Hello great day, we have a strange case with slow query and would like some help.
I've already read the article https://wiki.postgresql.org/wiki/Slow_Query_Questions
Explain: https://paste.depesz.com/s/PLP
Explain2: https://explain-postgresql.com/archive/explain/8e4b573c5f7bcf3a0d30675a430051fd:0:2023-12-26
tunning: https://paste.depesz.com/s/dXa
We have citus cluster with the following configuration: 1 master + 3 data nodes, each machine have:
- 24 cores (Intel Xeon E5 2620)
- 192 GB RAM
- 1TB SSD
each node has configured postgres settings using tuning.sql
The main Table DDL is in (ddl.sql)
also distributed are as follow:
SELECT create_distributed_table('salert_post', 'id',shard_count := 72);
SELECT create_distributed_table('salert_q56', 'post',
colocate_with => 'salert_post');
when run the query (query.sql) as you can see in explain (plan4_v3.txt) citus take about 18s to run all fragments
but each fragment take at most 2s, so my questions are- why citus take this time in run all fragments?

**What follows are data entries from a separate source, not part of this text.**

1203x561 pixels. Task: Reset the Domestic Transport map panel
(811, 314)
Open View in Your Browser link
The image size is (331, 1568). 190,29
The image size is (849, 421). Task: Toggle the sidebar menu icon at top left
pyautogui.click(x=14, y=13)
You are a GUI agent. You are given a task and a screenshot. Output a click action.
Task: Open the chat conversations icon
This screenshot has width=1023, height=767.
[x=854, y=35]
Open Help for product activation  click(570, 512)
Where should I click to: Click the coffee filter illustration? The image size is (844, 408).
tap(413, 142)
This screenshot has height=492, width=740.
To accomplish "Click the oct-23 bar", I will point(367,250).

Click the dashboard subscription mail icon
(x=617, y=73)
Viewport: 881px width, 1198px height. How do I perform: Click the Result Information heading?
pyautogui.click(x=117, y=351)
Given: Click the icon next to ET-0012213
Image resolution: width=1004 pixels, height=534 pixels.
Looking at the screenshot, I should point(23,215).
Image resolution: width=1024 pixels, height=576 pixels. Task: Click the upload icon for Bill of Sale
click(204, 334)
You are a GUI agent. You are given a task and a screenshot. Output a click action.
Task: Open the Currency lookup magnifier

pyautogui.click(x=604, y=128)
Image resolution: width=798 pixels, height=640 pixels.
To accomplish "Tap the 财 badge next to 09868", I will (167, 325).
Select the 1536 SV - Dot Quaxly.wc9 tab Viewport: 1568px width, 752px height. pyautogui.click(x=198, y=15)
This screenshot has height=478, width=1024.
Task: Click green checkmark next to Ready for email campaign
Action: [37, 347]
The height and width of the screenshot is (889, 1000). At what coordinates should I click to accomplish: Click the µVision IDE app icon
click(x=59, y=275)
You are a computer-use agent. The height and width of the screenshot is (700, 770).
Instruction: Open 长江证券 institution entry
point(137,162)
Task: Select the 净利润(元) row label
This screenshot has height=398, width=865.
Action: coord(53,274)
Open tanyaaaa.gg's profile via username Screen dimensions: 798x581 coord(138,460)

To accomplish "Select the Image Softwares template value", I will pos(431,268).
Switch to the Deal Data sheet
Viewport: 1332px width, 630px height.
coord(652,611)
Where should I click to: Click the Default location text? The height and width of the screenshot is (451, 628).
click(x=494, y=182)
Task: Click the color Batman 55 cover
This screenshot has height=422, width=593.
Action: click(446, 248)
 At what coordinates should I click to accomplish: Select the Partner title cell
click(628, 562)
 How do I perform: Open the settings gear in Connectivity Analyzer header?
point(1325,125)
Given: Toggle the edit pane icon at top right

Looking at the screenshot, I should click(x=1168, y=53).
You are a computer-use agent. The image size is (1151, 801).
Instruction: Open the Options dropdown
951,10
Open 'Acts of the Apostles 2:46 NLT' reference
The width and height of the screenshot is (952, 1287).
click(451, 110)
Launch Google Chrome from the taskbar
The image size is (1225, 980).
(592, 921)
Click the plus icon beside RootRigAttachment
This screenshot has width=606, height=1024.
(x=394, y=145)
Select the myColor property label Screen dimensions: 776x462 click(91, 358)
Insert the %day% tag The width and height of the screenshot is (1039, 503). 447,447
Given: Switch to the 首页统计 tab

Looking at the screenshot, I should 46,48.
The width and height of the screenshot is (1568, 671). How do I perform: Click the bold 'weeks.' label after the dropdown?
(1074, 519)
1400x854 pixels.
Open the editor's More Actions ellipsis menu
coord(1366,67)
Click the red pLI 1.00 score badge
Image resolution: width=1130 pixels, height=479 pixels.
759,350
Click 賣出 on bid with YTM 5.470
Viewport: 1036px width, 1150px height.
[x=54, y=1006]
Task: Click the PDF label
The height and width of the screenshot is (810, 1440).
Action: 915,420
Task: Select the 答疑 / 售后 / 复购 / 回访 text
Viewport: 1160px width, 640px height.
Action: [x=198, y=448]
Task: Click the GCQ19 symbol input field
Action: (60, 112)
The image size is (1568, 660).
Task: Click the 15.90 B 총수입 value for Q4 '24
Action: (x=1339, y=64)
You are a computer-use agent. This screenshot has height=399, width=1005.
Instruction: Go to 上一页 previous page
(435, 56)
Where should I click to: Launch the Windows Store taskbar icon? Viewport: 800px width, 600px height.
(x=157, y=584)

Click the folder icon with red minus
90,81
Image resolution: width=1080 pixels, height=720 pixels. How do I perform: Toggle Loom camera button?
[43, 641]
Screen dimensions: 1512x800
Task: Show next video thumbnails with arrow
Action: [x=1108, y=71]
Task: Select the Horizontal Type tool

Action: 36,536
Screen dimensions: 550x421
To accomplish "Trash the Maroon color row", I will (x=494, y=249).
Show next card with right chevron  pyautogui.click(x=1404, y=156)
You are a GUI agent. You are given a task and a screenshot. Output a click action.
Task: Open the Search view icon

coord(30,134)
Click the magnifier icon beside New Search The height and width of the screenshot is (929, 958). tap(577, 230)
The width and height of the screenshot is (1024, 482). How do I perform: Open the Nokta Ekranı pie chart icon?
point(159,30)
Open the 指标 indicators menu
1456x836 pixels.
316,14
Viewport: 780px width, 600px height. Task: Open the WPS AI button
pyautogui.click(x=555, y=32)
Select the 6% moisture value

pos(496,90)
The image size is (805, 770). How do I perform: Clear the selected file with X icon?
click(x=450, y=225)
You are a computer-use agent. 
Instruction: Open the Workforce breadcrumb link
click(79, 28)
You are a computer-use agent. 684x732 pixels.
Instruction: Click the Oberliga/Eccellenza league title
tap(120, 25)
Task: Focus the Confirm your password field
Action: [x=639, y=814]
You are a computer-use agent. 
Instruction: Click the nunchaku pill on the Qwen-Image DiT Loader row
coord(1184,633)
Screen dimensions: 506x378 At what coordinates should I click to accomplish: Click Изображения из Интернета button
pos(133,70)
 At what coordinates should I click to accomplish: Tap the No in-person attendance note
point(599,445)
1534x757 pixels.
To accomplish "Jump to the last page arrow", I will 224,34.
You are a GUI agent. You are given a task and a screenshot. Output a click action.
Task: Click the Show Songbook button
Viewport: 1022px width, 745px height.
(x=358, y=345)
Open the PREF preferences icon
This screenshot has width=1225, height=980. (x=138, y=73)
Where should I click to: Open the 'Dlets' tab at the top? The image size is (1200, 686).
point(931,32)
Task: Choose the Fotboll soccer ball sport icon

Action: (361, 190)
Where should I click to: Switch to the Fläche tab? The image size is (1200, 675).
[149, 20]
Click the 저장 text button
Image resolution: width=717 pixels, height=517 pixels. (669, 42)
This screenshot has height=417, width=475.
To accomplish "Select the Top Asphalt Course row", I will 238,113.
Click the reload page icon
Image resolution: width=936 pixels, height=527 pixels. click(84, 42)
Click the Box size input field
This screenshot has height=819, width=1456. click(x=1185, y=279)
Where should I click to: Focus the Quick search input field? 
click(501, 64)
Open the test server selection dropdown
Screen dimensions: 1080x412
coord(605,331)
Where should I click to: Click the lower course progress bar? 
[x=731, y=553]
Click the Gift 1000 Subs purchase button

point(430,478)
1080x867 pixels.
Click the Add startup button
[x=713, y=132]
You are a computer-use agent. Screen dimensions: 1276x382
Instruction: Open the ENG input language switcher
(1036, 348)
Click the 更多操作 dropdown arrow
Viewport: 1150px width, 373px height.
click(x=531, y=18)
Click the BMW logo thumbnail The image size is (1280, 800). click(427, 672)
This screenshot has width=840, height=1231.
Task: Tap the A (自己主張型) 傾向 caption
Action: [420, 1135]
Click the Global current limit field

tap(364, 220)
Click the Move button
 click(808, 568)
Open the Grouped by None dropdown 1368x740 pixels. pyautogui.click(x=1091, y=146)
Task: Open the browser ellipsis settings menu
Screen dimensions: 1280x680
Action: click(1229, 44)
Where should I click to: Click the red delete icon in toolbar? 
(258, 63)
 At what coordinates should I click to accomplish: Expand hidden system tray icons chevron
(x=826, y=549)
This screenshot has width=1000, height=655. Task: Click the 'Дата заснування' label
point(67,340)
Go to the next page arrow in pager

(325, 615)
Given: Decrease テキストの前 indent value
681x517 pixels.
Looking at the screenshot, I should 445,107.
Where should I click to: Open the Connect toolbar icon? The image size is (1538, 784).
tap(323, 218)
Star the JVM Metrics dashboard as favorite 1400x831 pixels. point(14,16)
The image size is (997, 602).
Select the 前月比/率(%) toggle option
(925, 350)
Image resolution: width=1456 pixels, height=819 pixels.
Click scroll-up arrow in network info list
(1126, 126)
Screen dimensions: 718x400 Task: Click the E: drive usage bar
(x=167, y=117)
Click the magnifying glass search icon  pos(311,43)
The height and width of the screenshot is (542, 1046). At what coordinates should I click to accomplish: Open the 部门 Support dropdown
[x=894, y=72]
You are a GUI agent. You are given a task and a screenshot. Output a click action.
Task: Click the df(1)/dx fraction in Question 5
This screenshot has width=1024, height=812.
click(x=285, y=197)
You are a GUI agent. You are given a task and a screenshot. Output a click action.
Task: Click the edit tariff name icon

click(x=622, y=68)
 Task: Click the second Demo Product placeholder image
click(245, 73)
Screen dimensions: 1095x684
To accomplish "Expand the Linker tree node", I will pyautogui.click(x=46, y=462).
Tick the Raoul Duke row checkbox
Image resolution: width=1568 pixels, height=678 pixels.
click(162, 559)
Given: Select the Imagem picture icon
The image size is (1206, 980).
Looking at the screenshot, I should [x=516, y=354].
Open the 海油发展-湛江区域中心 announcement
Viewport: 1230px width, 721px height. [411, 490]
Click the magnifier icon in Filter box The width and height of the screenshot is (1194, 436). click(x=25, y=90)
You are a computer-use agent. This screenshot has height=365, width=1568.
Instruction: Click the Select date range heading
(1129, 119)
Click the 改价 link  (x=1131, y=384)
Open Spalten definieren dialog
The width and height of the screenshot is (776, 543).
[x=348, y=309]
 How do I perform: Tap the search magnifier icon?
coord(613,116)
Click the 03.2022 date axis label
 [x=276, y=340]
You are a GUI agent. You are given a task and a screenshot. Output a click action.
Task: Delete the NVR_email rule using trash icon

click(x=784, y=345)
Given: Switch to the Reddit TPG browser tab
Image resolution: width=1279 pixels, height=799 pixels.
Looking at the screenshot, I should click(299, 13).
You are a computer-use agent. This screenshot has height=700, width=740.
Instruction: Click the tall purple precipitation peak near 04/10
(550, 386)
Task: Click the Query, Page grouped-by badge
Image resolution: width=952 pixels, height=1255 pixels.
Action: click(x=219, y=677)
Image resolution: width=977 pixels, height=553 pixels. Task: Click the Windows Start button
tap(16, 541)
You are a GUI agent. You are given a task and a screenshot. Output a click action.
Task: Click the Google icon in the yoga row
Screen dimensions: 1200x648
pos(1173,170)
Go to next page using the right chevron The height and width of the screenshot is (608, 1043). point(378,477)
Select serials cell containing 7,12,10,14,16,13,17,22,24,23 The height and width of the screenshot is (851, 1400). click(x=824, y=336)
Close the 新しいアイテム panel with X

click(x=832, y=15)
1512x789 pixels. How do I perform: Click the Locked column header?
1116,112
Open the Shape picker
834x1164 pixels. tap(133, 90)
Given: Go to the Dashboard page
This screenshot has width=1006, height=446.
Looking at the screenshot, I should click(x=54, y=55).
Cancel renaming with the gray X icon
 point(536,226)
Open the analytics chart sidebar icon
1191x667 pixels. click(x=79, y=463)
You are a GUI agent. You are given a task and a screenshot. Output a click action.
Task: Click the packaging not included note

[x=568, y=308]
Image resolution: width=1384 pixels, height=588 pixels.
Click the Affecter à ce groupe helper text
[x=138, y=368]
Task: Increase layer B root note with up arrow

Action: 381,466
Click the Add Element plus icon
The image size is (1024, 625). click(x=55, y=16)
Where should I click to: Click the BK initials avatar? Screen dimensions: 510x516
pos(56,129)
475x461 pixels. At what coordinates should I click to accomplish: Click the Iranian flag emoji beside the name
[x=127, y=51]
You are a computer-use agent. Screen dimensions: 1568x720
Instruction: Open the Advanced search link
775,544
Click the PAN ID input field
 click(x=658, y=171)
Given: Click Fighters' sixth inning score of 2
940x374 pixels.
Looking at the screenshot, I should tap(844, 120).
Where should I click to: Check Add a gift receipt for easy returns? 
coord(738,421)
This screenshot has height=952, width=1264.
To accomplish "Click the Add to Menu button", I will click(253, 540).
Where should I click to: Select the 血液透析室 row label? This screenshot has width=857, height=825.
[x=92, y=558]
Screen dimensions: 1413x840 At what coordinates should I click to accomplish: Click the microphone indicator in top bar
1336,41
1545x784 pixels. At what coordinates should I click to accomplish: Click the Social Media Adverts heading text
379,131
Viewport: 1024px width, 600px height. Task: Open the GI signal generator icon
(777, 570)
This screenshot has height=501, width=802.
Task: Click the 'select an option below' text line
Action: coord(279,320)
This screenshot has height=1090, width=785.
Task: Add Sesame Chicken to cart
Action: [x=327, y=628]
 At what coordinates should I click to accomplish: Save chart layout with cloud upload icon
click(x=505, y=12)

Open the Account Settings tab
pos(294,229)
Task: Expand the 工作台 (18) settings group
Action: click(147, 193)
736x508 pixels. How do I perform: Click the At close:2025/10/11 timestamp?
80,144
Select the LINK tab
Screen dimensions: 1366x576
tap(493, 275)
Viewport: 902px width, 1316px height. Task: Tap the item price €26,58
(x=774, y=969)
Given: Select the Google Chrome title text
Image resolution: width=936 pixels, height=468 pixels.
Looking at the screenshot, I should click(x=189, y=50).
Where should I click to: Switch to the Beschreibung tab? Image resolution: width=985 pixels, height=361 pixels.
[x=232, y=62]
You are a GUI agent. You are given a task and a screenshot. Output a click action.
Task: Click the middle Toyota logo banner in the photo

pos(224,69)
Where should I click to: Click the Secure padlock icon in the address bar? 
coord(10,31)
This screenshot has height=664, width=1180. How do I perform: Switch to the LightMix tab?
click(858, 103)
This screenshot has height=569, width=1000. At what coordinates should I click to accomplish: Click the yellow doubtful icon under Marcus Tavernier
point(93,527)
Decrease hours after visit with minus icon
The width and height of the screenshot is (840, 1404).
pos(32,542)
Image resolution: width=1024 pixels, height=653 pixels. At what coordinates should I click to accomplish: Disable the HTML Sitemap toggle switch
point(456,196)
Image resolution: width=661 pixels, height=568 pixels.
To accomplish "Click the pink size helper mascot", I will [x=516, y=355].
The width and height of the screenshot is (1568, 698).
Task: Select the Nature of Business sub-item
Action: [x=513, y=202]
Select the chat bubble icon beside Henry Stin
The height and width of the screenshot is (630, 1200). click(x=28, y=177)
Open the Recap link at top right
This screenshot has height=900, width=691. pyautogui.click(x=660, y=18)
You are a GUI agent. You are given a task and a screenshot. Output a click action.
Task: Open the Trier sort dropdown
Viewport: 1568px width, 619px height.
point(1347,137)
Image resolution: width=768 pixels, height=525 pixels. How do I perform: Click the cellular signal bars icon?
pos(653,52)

- if I tuned each postgres node efficiently why take much time to make sort and aggregate with citus results?
good night, I hope you can help me with some ideas
also we remove partitions, and test only with citus, but query took more than a minute.
as a note, we not have 72 shards on the same node we have 72 in total, 24 shards each node.
I think the problem was in Sort and in GroupAggregate I no have idea how speed up this in master node, because the Custom Scan (Citus Adaptive) is not too slow, the most time is consumed in master on Sort and group
I hope you can help me.